Postcards are reviews requested by (mostly) webcomic authors. They focus less on reviews and more on critical insight and unreserved, honest, feedback. You can request for a review by emailing Ping at webcomicfinds @ gmail . com but be warned, when Ping says honest feedback, she really means it.


  1. Interesting! I'm not a fan of super heroes, but if its set in a prison and is humorous I quite enjoy reading about 'unusual ' characters that can do a lot of damage :D
    Agreed about the perfect drawing thing, its an interesting subject to think about. So many people I know have grown up on marvel and mainstream manga comics, and as such have this built in need to make sure their characters have perfect anatomy and symmetry, they feel that its a big part in upholding their 'manga' or 'marvel' style! I remember when I was a kid I was the same as well, all the 'how to' books said that you had to make your characters look perfect! I think it is good to learn how the body looks and works to some extent, otherwise images dont look clear or understandable. But most people I know who create perfect images lack any of their own personal style in the drawing, and the drawings end up looking unreal and stiff, despite nothing really being wrong with them! I find this problem particulary in the webcomic 'Faust' its so beautifully drawn but lacks emotion, personal style, and although I can tell the characters part, they dont have much visual personality, they are all very pretty looking. It sounds shallow but I feel like it makes them lack depth. :(

  2. Thinking about it, my beef with the "perfection" in the art is more to the unvarying-ness of it. Randy's art does have a sort of american comic/manga influenced style of its own, but with very few exceptions, his protagonists are all mostly good-looking... in the same, unvarying kind of way.

    I do believe that the perfect kind of beauty can be used in appropriate situations (like say drawing a goddess or Helen of Troy or someone noted for their beauty) to make them stand out, but when everyone is beautiful... well... no one is.

    In a way it's related to that "you need to put a bit of yourself into your creation to make it live" thing I keep harping about.

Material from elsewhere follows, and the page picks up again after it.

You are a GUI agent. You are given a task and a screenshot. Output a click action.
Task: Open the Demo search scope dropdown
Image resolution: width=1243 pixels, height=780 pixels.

    When I was younger I used to think that art was about getting the skill to draw beautiful pictures.

    Of course I was wrong. It took me a long time, but eventually I learnt that the reason we strive so hard to hone our skills as artists and writers is to be able to compose, to summarise, and to express accurately not just what we SEE, but what we PERCEIVE in what we create. Our interpretation of things.

    And the ultimate goal is creating something that allows someone sampling your work to feel the same things you were trying to express when creating it.

    In the end of the day, without an understanding of this principle, a pretty picture is just a pretty picture, and there are many many many people out there who can also draw pretty pictures without depth.

    So yes, style over skill, substance over style.

  3. Whoops left out one more rant:

    I'm really not a big fan of those "How to Draw Comics Marvel/DC/Manga style books". IMHO it really kills the artist's own style if they start on that too early. If you learn to draw from real life reference, you often develop your own style, which is what it should be.

    But when you follow those books like a Bible, you're copying someone else's interpretation of the world, and that's a lot of wasted potential right there. You're no longer a trailblazer, but someone following in the wake of someone greater than you. A surefire way leading to the path of mediocrity.

    Maybe that's why I was a little harsh on the review before this (Seek and Destroy). You could tell the artist had lost himself in someone else's style, and hadn't bothered to nail down the basics first before he did it. It was a shame to see that much wasted potential... I hope he finds his own style and niche someday, but still it's hard to go back at that point.

  4. I'll second that comment about submitting comics to blogs for consideration. I get a lot of these, and try to forward them when I can't use them so they won't be wasted, but some people adopt goofy voices or are painfully shy and it makes our job harder. Just tell us what we need to know. We're used to it. It won't put us off if you explain yourself.